Dans le cadre des expositions Cirques et Saltimbanques, la chercheuse Johanna Daniel de l’Institut national d’Histoire de l’Art et doctorante au LARHRA* est venue partager ses recherches lors d’un café-musée le 29 janvier 2022 dernier à la Fabrique des Savoirs. Une petite vingtaine de personnes, passionnés d’histoire ou curieux ont été absorbés par ses explications.
Johanna travaille sur la vue d’optique, “un genre d’estampes produit essentiellement au cours de la seconde moitié du XVIIIe siècle et dans les premières décennies du XIXe siècle. Les vues d’optique figurent en général des paysages urbains, et ont la particularité d’être conçues pour être regardées au travers d’un dispositif d’optique, constitué d’une lentille, qui accentue l’effet de profondeur de l’image. Le dispositif procure un effet qui s’approche de la 3D, ce qui me fait souvent présenter, dans un but de vulgarisation, les vues d’optique comme l’ancêtre des vues stéréoscopiques.”

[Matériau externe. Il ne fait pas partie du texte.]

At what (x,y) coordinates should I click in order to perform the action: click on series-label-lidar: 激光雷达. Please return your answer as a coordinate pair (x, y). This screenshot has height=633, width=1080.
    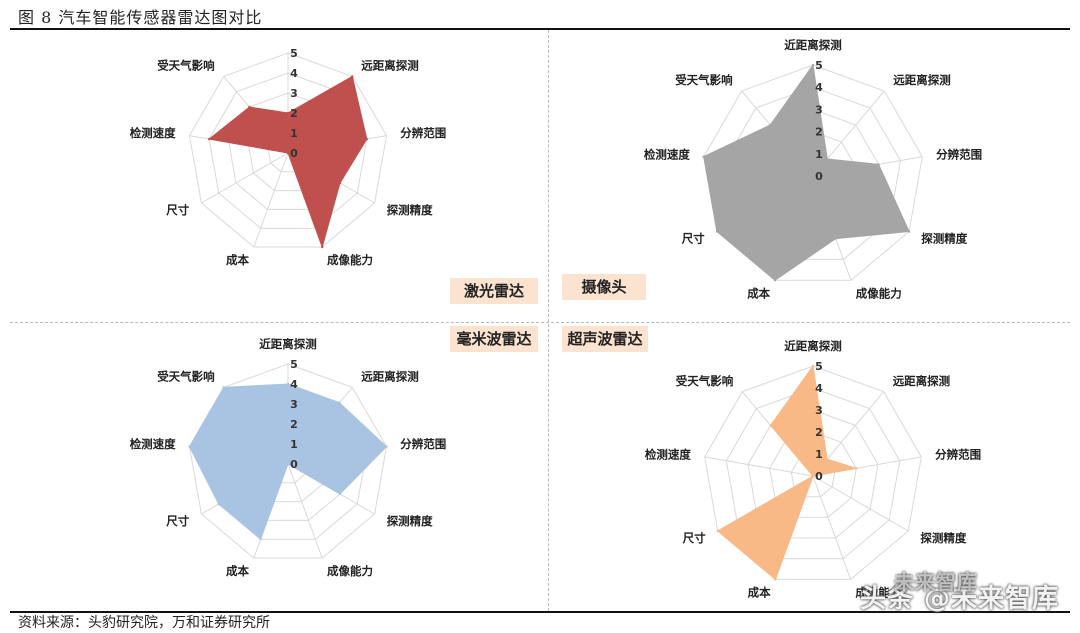
    Looking at the image, I should click on (494, 291).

Ces vues d’optiques étaient présentées de villes en villes par des “montreurs d’optique”, des voyageurs ambulants qui portaient sur leur dos le dispositif pour le visionnage. Afin de retrouver la trace de ces saltimbanques, qui s’installaient sur les places ou dans les foires, la chercheuse sillonne elle aussi les routes de France, passant de services d’archives en services d’archives à la recherche de documents mentionnant le passage de ces voyageurs. Elle consulte notamment les fonds des “passeports intérieurs”.
En effet, au XIXe siècle pour avoir le droit de sortir simplement de son canton, il était nécessaire d’obtenir un passeport. Ce passeport comporte de nombreuses informations (état-civil, description physique, destination, profession, accompagnants...). Le recherche de ces passeports permets de reconstituer les parcours des voyageurs puisque de ces documents sont tamponnés dans toutes les villes où ils passent.
Le service des Archives Patrimoniales de la Fabrique des Savoirs conserve une très belle collection de ces passeports intérieurs, entre 1816 et 1860. C’est dans ce fonds que Johanna a trouvé le passeport d’un certain Alexandre Charpentier, qui l’intéresse tout particulièrement puisqu’il était “Montreur d’optique”. Grace à son passeport retrouvé à Elbeuf elle sait qu’il est passé entre autres à Bar-le-Duc, Sedan ou encore Dieppe et Montreuil. Elle a également retrouvé sa trace dans d’autres services d’archives, ce qui lui a permis de reconstituer une partie de son itinéraire, de son parcours et de sa vie. Lors de ses dépouillements d’archives, Johanna s’intéresse aussi aux autres voyageurs particulièrement ceux issus des métiers du spectacle, elle participe d’ailleurs à l’alimentation d’une base de données sur le sujet.
Les passeports, comme l’ensemble des fonds conservés à la Fabrique des Savoirs, sont librement consultables par le public, en salle de lecture le jeudi et le vendredi après-midi de 14h à 18h.